それを尋ねれば、彼女は肩をすくめて見せた。
『動けないっていうのは、聖域がきちんと機能していた時の話。もう大分破壊されて、この谷でも風は勝手に吹き荒れてるし、この場所に居座り続けていても大した意味はないんだよ』
『ついていくって、どうやって』
『それは簡単。フィオレがそれを身につけてくれればいいんだよ』
シルフィスティアはびし、と己の依代──ピンバッジを指差している。
全力でお断りしたい心持ちだったが、彼女の言葉にそれはあきらめた。
『ちなみにね。ここに置いて行かれたら、ボクはまた同じ目に遭うと思う。もう眷族をたぶらかされることはないだろうけど、まだ完全に力を取り戻したわけじゃないから。変なの寄越されたら、抵抗できないと思う』
『……これを、身につければいいんですね』
『うん! よろしくー!』
シルフィスティアの姿がかき消え、石碑に奉納されていたピンバッジが光る。
材質不明、蝶の土台にフリーズダイヤに似た輝石がはめこまれたバッジを外したキャスケットに取りつけた。
『これでいいんですか?』
『うん。ほとんど寝てると思うけど、求められれば力を貸すから!』
言われなくてもそうするつもりである。
ともかく、大体の事情はわかった。無作為に守護者の聖域を探していたことを考えると気楽なものである。
一息ついて、フィオレは唐突にジューダスのことを思い出した。
彼はまるでむくれたように東屋の入り口へ顔を向けている。
「ジューダス。拗ねてないで私の話を聞いてください」
「別に拗ねてなんかない。それで、守護者との内緒話とやらは済んだのか」
それなりに長い時間話していたせいか、彼は取り出していたシャルティエを再び漆黒の布に包んで背中に収めていた。
懐に放り込んでいたせいで生温かい指環を返し、当たり障りのない報告をする。
「私の目的は果たされました。次はファンダリア……いえ、知識の塔へ行きます」
「なら、アイグレッテだな。知識の塔に果たして一般人が入れるかはわからんが……」
アイグレッテとやらへ行くには、このハーメンツヴァレーを超える必要があるのだという。
降りるだけでも大変だったあの絶壁を、今度は登れというのか。
目的が果たせた以上、一ミリたりとも努力をする気がないフィオレは早速シルフィスティアの力を借りることにした。
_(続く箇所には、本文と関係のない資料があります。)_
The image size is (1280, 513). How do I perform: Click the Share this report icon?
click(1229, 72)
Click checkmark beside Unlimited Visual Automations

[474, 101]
東屋を出で、来た道を戻り、対岸へ続く壁のような崖の前に立つ。
そして自分たちを運んでもらおうと頼もうとして。
『あのさ、フィオレ』
緩やかにして小さな羽ばたきを耳にして、振り返った。
真後ろに対空していたのは、手のひらに乗るほど小さな飛竜である。
敵意があるようには見えないし、あったとしても両手で叩き殺せるほど儚い。
『何か御用ですか』
『そのコね、君がさっきぼっこぼこにしたボクの眷族。我を忘れていたとはいえ、悪いのは自分だから謝りたいって』
まるでその言葉を肯定するように、小さな飛竜は、くぁ、と鳴いた。
表情こそわからないが、つぶらな翠の瞳は愛らしい。
『それでね。お詫びといってはなんだけど、さっきのレンズを使わせてくれれば目的地まで運ぶって。また凶暴化なんてさせないよ。今度はボクが、きっちり手綱を取るから』
ちら、とジューダスを見やり、彼に文句がないことを確かめて。
フィオレは回収したレンズを取り出した。
※アタモニ=唯一神、という作中の記述は創作です。アタモニという名称は、キャラクターデザインのいのまた先生のアナグラム。でも、そんなに見当違いでもないと思っています。